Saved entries
· · · ·

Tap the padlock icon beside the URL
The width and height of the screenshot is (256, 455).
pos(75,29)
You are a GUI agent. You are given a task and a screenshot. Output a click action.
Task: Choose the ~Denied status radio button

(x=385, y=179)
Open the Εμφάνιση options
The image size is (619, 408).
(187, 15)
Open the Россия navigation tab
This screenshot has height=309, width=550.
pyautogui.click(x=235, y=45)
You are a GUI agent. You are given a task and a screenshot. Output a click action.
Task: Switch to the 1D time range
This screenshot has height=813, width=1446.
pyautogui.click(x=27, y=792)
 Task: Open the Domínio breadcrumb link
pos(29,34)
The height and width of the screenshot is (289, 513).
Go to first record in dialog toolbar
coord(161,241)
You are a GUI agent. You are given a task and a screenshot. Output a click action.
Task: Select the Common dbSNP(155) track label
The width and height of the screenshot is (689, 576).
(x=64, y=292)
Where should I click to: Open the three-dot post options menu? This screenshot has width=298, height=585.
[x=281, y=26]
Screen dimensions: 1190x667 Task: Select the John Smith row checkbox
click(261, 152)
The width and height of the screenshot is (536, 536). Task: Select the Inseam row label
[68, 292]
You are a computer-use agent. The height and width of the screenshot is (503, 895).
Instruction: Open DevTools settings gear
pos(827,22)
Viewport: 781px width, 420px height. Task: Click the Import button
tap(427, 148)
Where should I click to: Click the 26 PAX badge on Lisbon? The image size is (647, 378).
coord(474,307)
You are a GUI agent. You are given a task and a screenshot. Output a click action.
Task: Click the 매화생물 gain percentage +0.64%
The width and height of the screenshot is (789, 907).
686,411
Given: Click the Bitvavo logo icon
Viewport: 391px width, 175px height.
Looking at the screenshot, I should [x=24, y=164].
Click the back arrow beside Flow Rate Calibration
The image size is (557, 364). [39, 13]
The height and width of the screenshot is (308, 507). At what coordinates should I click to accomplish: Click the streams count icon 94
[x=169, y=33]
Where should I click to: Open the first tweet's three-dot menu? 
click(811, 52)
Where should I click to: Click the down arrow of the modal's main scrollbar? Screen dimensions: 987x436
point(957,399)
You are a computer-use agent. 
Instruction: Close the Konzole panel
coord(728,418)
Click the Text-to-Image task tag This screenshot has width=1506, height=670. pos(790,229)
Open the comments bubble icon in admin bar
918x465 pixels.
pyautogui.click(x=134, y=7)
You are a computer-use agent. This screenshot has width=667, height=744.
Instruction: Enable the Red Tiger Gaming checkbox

· · · ·

_What needs to be done_. Between the first line of the entries above and the line with "The height and width of the screenshot is (289, 513).", both included, copy every line exactly and nothing outside that range.

_Exercise response_.
Tap the padlock icon beside the URL
The width and height of the screenshot is (256, 455).
pos(75,29)
You are a GUI agent. You are given a task and a screenshot. Output a click action.
Task: Choose the ~Denied status radio button

(x=385, y=179)
Open the Εμφάνιση options
The image size is (619, 408).
(187, 15)
Open the Россия navigation tab
This screenshot has height=309, width=550.
pyautogui.click(x=235, y=45)
You are a GUI agent. You are given a task and a screenshot. Output a click action.
Task: Switch to the 1D time range
This screenshot has height=813, width=1446.
pyautogui.click(x=27, y=792)
 Task: Open the Domínio breadcrumb link
pos(29,34)
The height and width of the screenshot is (289, 513).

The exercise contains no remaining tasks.